Monticello, Iowa, Oct 11th - The Rev. A.P. Walton, pastor of the Presbyterian church of this city has resigned his position here to accept a call from the First Presbyterian church of Waukon, Iowa, his work in his new field to begin about Nov. 1. The former pastor of the Presbyterian church at Waukon, was the Rev. R.L. Van Nice, who is no longer able to take the burden of a large church and who has taken charge of a smaller one at Rossville, Iowa. The new charge has a membership of three hundred, and possesses a large church.

~Cedar Rapids Evening Gazette, October 11, 1919


Reverend R.L. Van Nice
Reverend R.L. Van Nice
Waukon - When the Rev. R. L. Van Nice celebrated his eighty-first birthday here Thursday, he recalled the 741 marriage services he has read and the 761 funeral sermons he has preached, since coming to this community 42 years ago. In 1889 he became pastor of the Presbyterian church here, serving for 35 years. Then he took a similar charge at Rossville, nine miles away. He still drives his car to the church there every Sunday. He has become known throughout this section of the state as the marrying parson. He was born in Crawfordsville, Indiana, in 1850. In 1879 he married Dora L. Fain, who died four years later. In 1885 he was married to Ida Turrentine. ~contributed by Dorothy Gosse from an unknown source


Roy Van Nice, the young Iowa cartoonist who has been connected with the Chicago Tribune for a number of years, has resigned his position to take charge of the art department of a photo play magazine at Chicago at a handsome increase in salary. Van Nice is a son of the Rev. R.L. Van Nice, pastor of the Presbyterian church of Waukon. ~Humeston New Era, April 22, 1914 (Iowa News column) ~contribed by S. Ferrall


Reverend R.L. Van Nice, oldest minister in Allamakee County, observed his eighty-seventh birthday quietly at his home in Waukon last Friday, October 15th. One birthday present he especially prized was a visit from his oldest son, Charles E. Van Nice, lumberman of Roberts, Illinois, who arrived Sunday for a visit of several days with his father. For the past several weeks reverend Van Nice has been ill, and his many friends are hoping for an early recovery. ~clipping & photo from an unknown newspaper, hand-dated 1937 ~contributed by Errin Wilker


Presbyterian Congregation Was Organized in 1856 by Missionary
by Mabel Medary, Gazette Correspondent

The Waukon Presbyterian congregation was organized in 1856 by a missionary of the Cumberland Presbyterian denomination. While the history of the congregation is incomplete, it is known that the Rev. C.R. Armstrong was sent out that year by the board of missions of the denomination. A denominational history notes: "On an Indian path, at some springs in the prairie, had grown up a little village called Waukon. Thither Armstrong directed his steps."

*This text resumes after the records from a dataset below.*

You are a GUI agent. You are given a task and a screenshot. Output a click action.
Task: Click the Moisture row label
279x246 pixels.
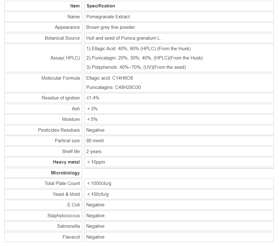tap(71, 119)
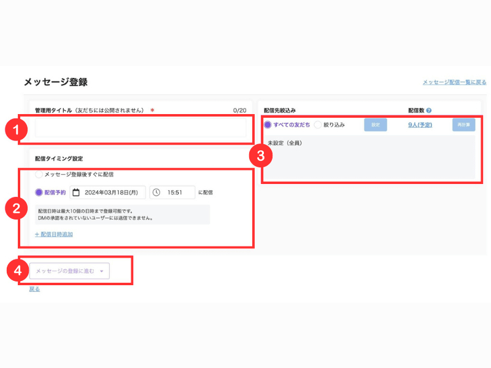Viewport: 491px width, 368px height.
Task: Click the 未設定（全員） filter summary area
Action: point(369,157)
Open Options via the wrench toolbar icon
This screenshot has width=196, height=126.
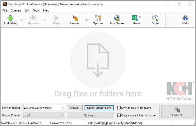(x=98, y=18)
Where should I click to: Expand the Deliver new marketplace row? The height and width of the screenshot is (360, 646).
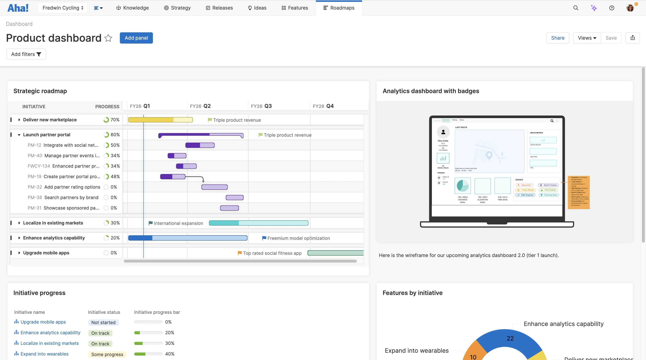(x=19, y=120)
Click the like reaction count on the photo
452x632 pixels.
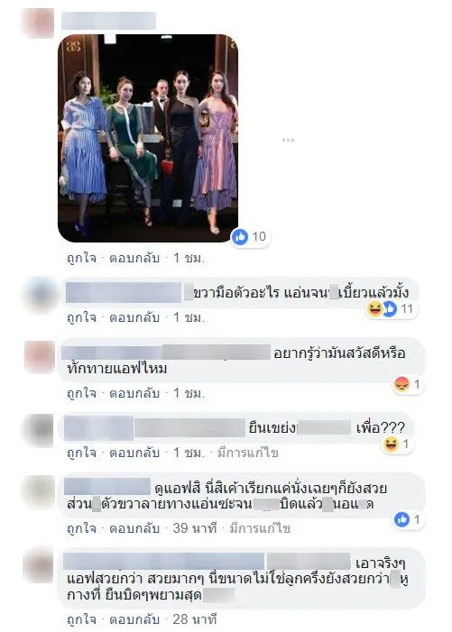251,236
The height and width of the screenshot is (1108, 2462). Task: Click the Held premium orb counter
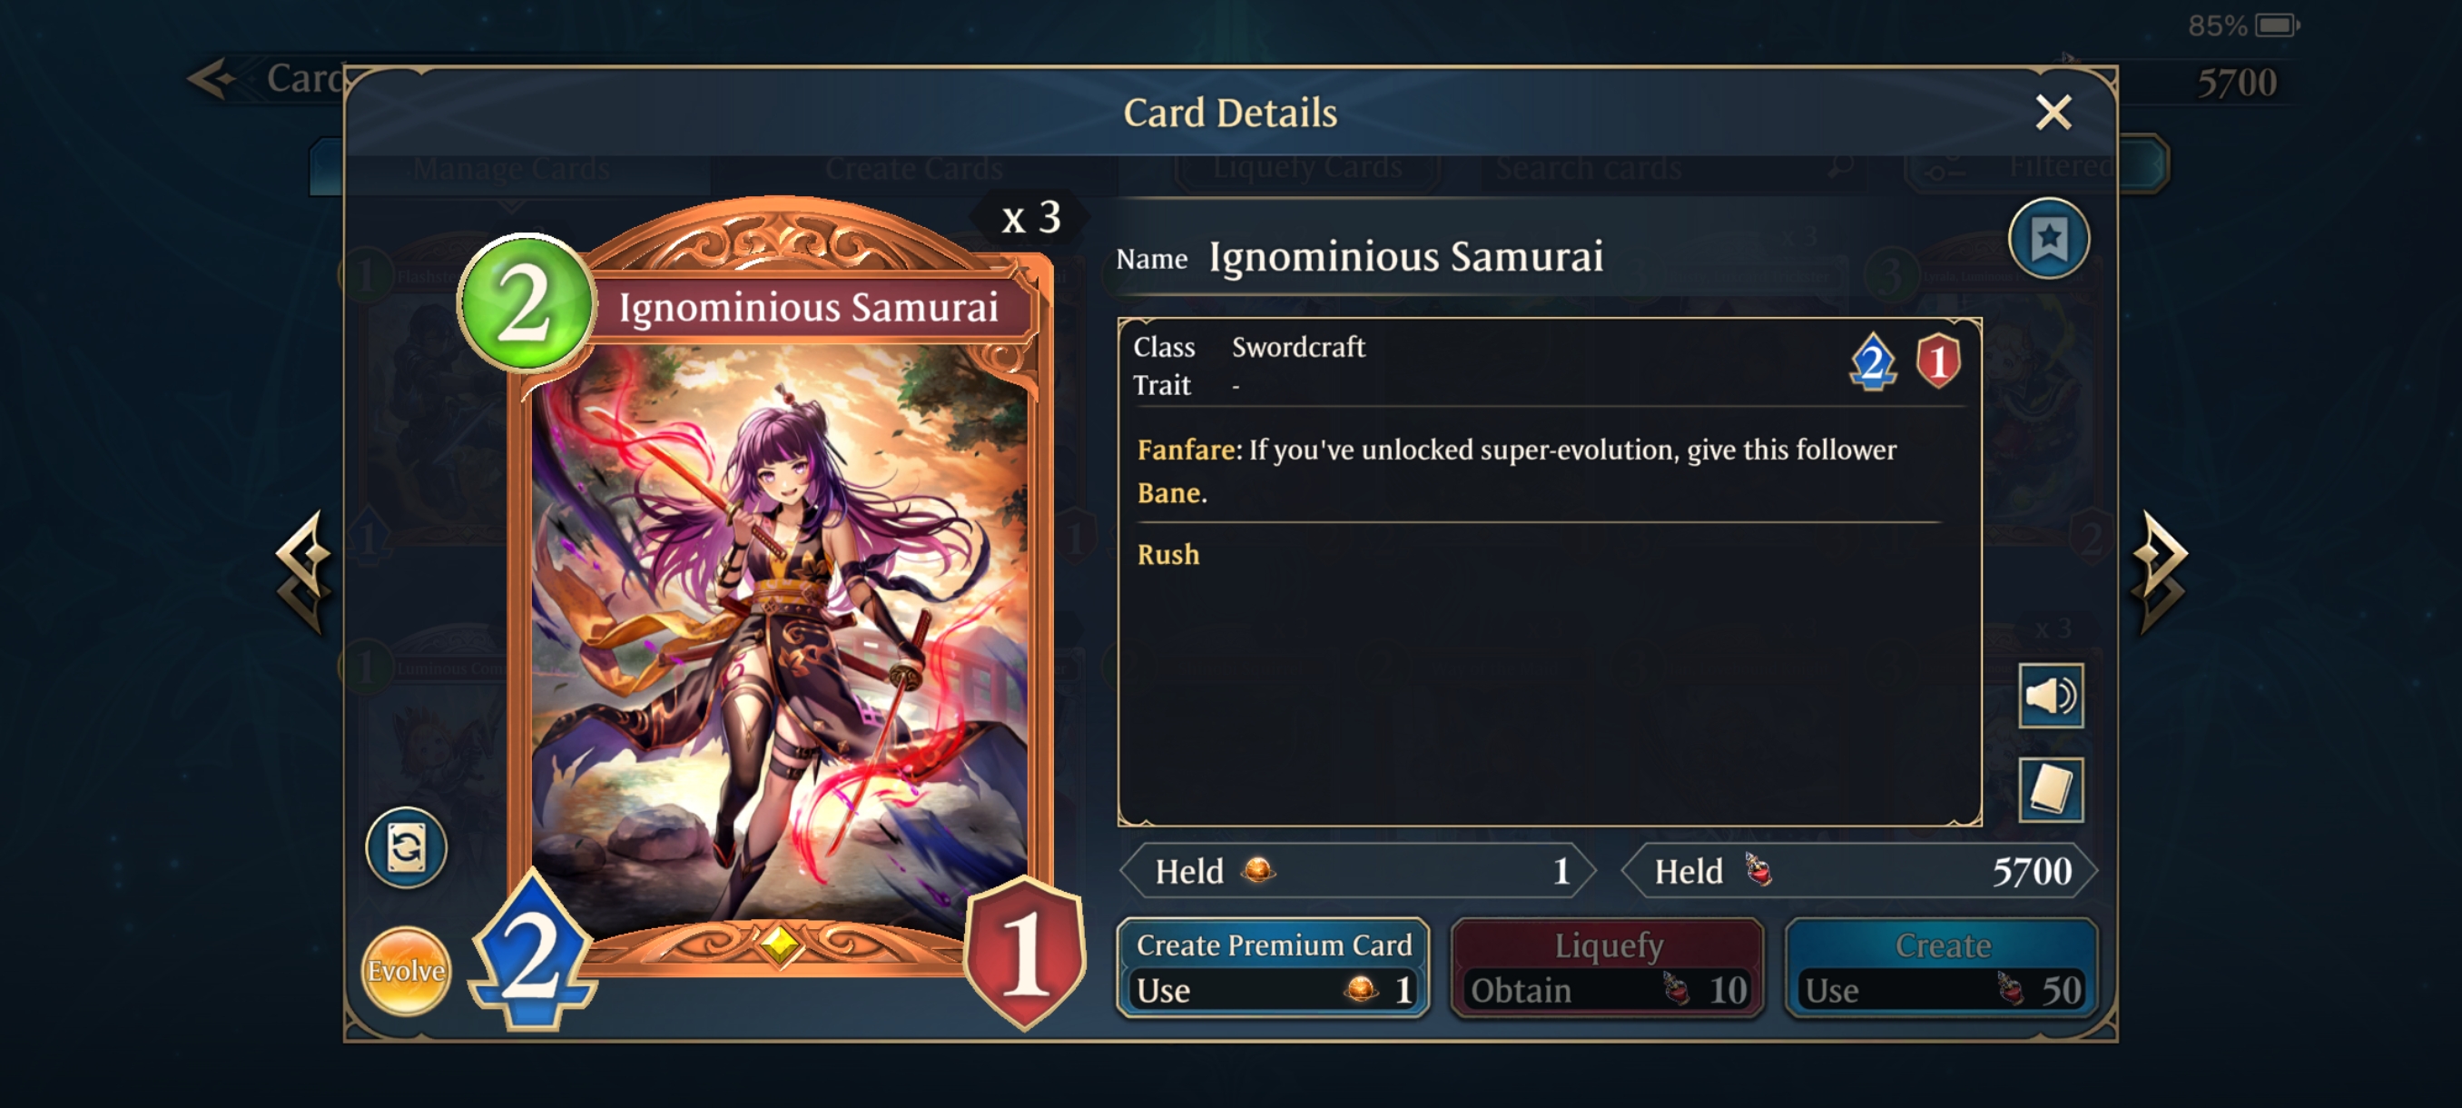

He soon organized a congregation with 24 members, a number of whom had emigrated from Indiana to Iowa. In 1858 what was for that time a commodious church was built and dedicated. The main room was 34 by 44 feet, with a vestibule extending across the front 34 by 10 feet.

From time to time the building was improved. In 1885 it was given a brick veneer, and a dining room and kitchen were installed. Lumber in the building was hand-sawed oak. The mortise work was built to endure, and was in perfect condition in 1902, when the building was removed to make way for a new one. The church was sawed in two and transferred to the edge of town, where it became an incubator factory owned by Louis Goeke. In 1916 it was bought by H.B. May and returned to town, where it stood for several years as a feed stable north of the Grand Hotel.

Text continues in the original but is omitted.